ACTIVITY: Continue the text on canine cruciate ligament surgery, starting after its last sentence.

DOCUMENT SECTION:
--- START ---

Surgical success is measured by how well the lameness resolves post-operatively. In one study involving an extra-articular repair, lameness more than two months after the surgery was seen in 23-30 percent of large breed dogs and 7-11 percent of small breed dogs.
One surgical technique to be used for cruciate ligament rupture is the tibial plateau levelling osteotomy (TPLO). In this technique, the joint’s anatomy is altered. Instead of replacing the function of the cruciate ligament with an implant, a TPLO changes the forces in the joint that originally caused the CCL to rupture.
In a TPLO, the top of the tibia is cut and rotated to change the angle of the plateau. After the surgery, when weight is put on the leg, the tibia tends to slide backwards so it does not need the CCL for stability.
The TPLO is relatively new, but its merits have been closely scrutinized. Studies now show no real advantage over conventional repairs if both are done by a competent surgeon.

--- END ---

DATA EXCERPT:
--- START ---

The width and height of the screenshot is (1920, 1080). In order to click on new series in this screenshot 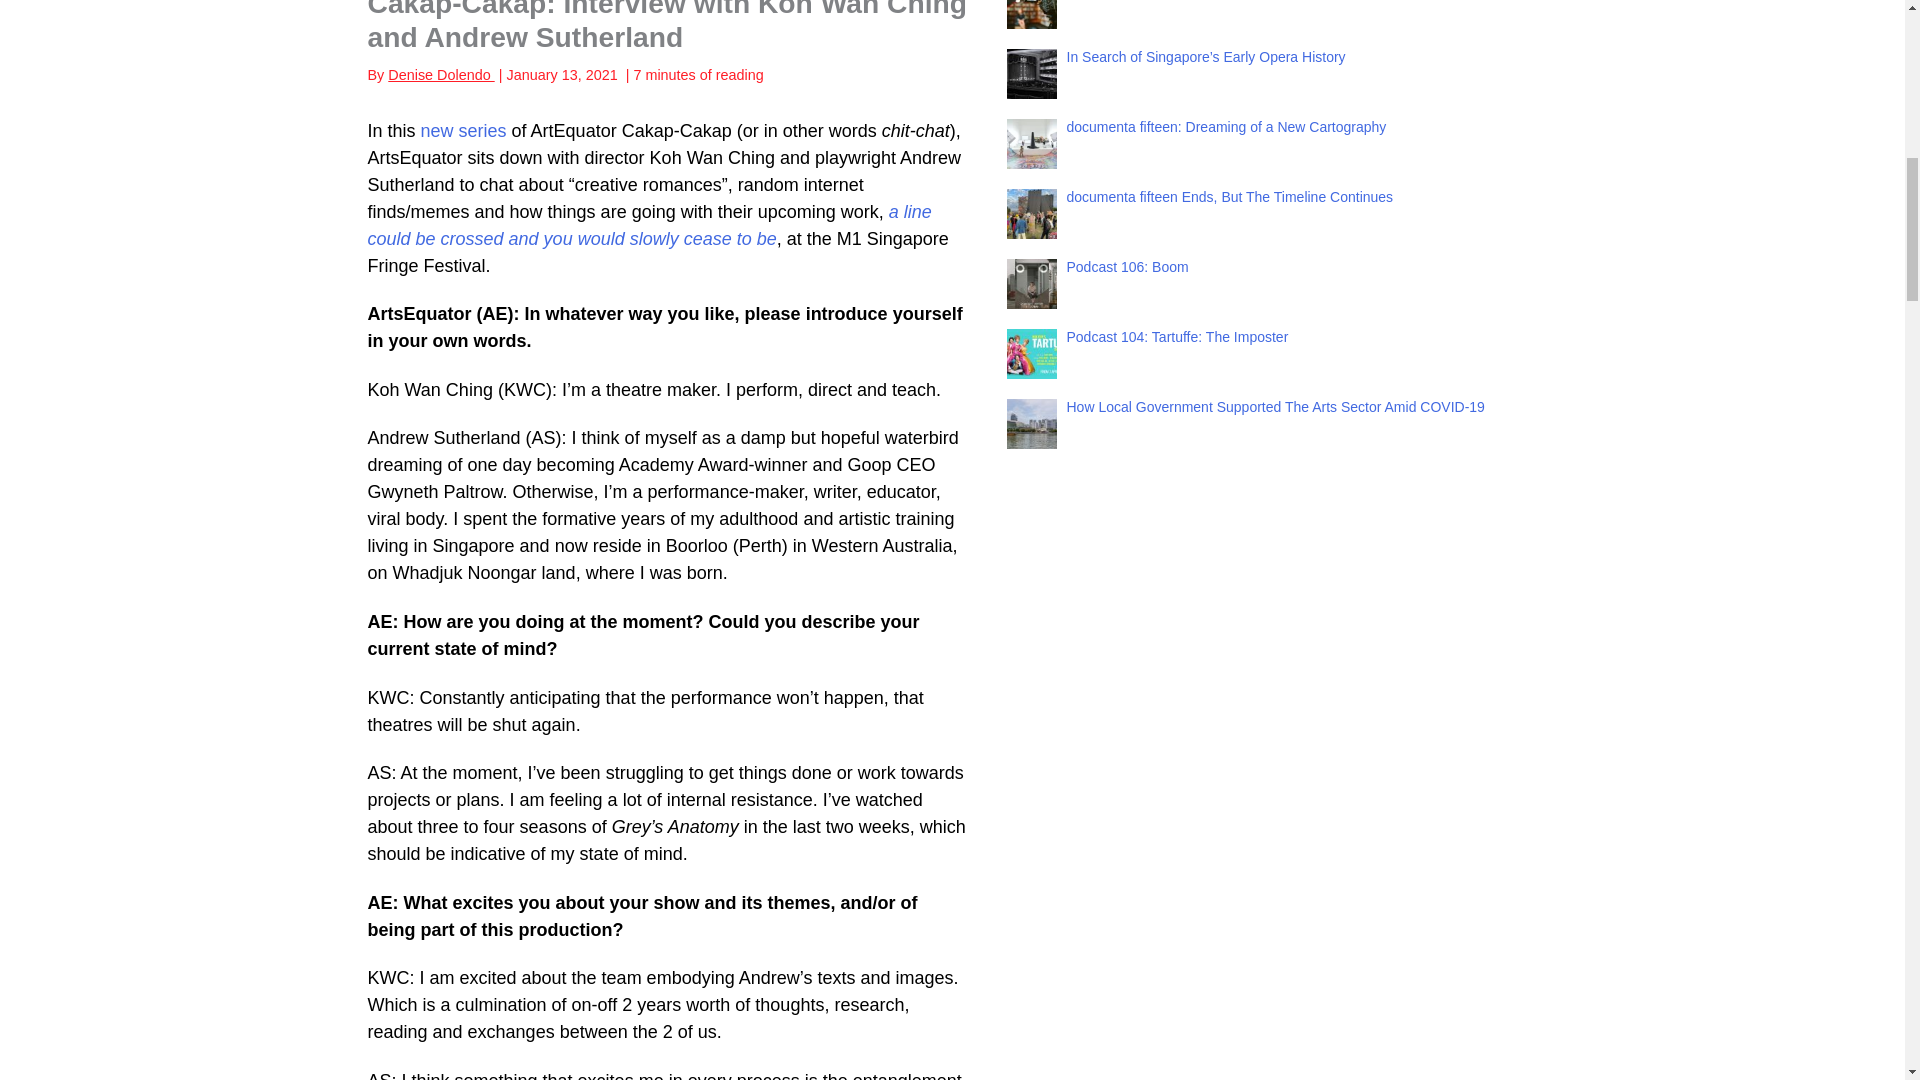, I will do `click(463, 130)`.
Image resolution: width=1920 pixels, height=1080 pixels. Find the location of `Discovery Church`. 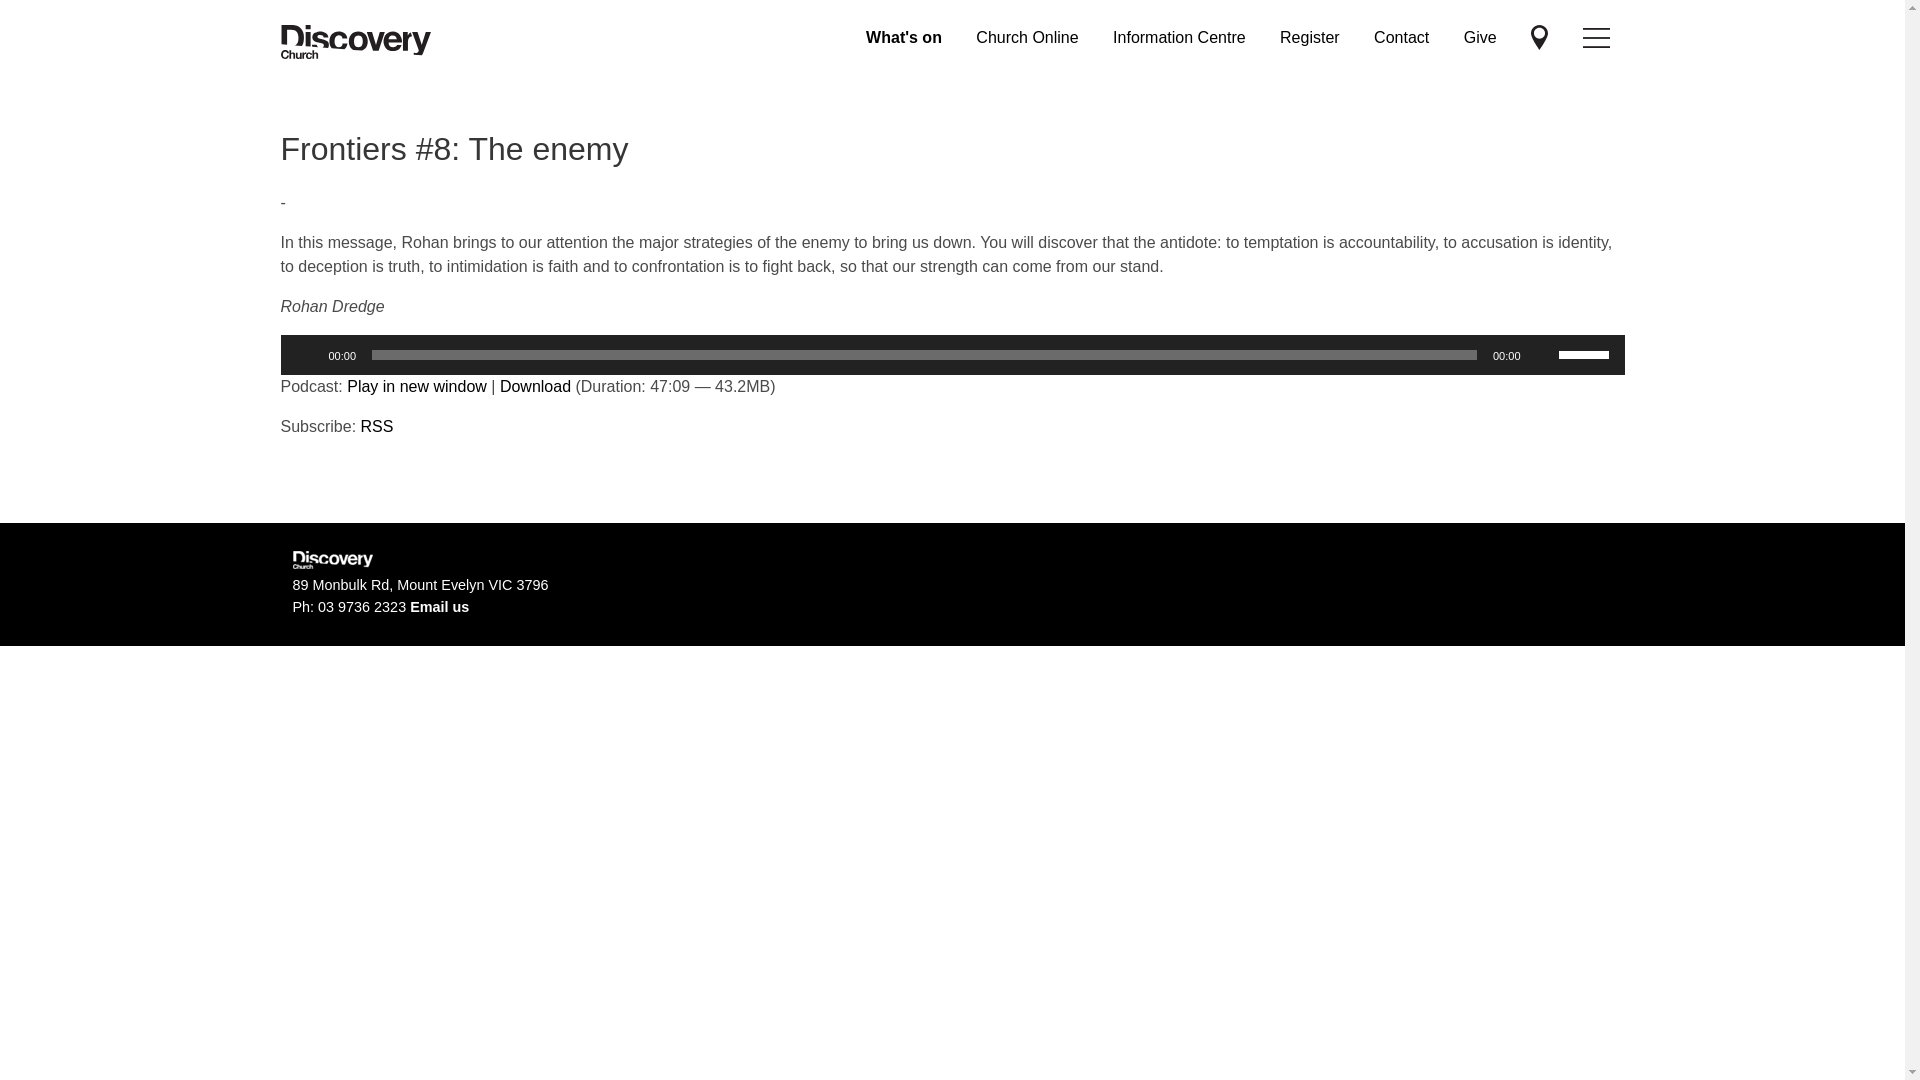

Discovery Church is located at coordinates (1596, 38).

--- END ---

ANSWER TO THIS TASK:
There are more techniques available now and availability depends on veterinarian training.
Surgery, no matter what type, does not inhibit arthritis development. The majority of dogs that undergo surgery go on to suffer from arthritis.
Most importantly, many dogs also go on to rupture the cruciate ligament in the second knee. Some studies suggest an incidence as high as 75 percent in large breed dogs. The second break occurs due to the weight shift to the “healthy” knee while the first knee is recovering.
A recent article in the Journal of the American Veterinary Medical Association showed that while 75% of dogs hasd a favorable outcome with surgery, 64% with just medical treatment did just as well. This suggests that we can only a 11% advantage by doing surgery.
FSLLL Laser – An alternative management technique for cruciate ligament rupture
Our experience, and that of other veterinarians using frequency-specific, low level laser therapy, is that 60-80% of dogs with cruciate ligament rupture can heal (stabilize over time) without surgery. In a study done by one veterinarian, 62 of 63 dogs recovered with VNA (veterinary neuronal adjustment) and FSLLL (frequency-specific low level laser) therapy. Researchers are currently studying the effectiveness of this form of laser therapy in CCL ruptures as an alternative to surgical repair.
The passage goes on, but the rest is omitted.